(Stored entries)
>>
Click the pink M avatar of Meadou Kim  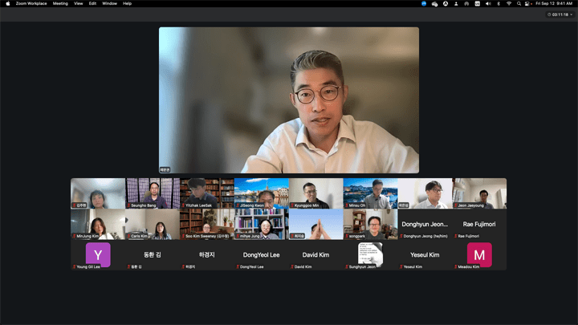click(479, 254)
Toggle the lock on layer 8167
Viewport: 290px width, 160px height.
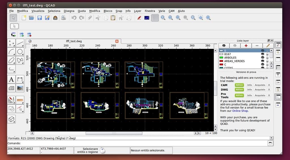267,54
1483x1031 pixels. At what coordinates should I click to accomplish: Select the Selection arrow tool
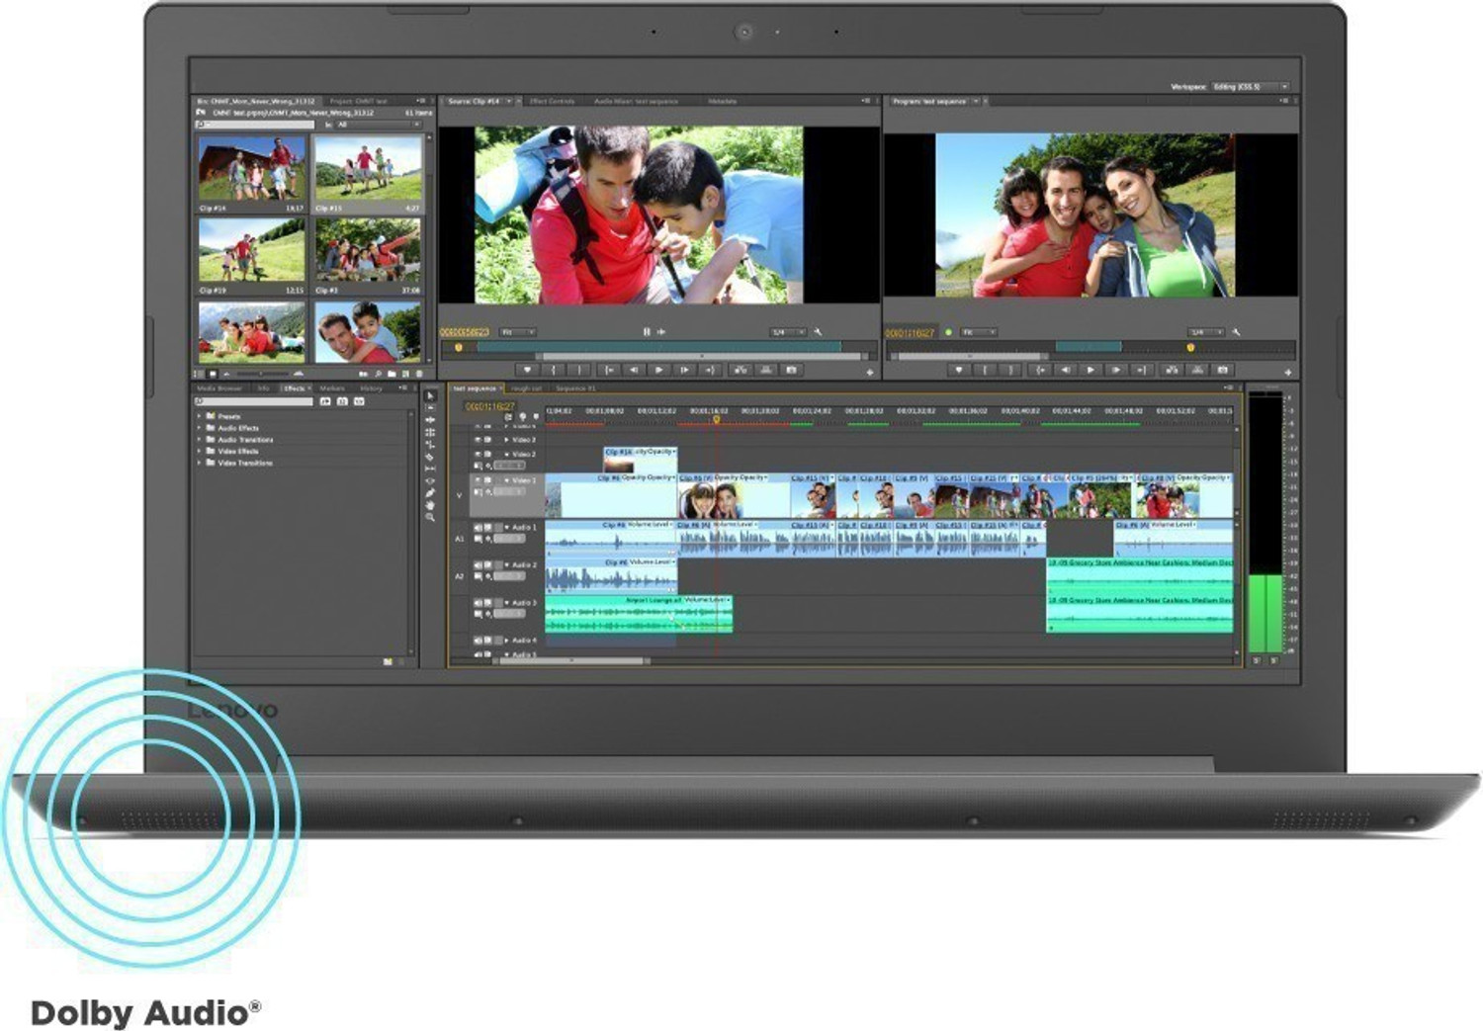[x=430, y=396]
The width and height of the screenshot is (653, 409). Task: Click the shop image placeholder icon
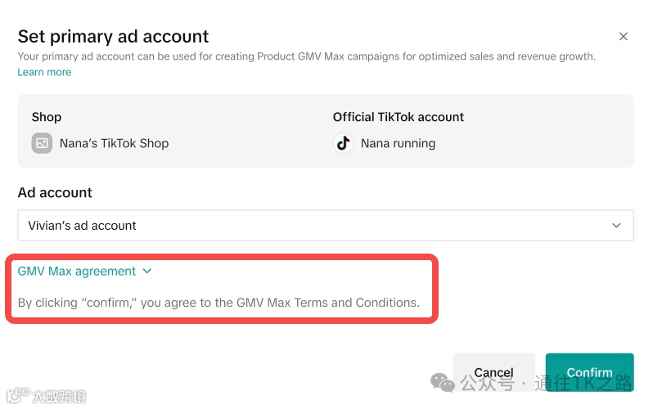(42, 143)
<<
Pictures are not part of the copy. Output only the lines from the one with "Viewport: 290px width, 160px height." through the final line of the records, exactly as given.

Viewport: 290px width, 160px height.
267,54
1483x1031 pixels. At what coordinates should I click to accomplish: Select the Selection arrow tool
[x=430, y=396]
The width and height of the screenshot is (653, 409). Task: Click the shop image placeholder icon
(42, 143)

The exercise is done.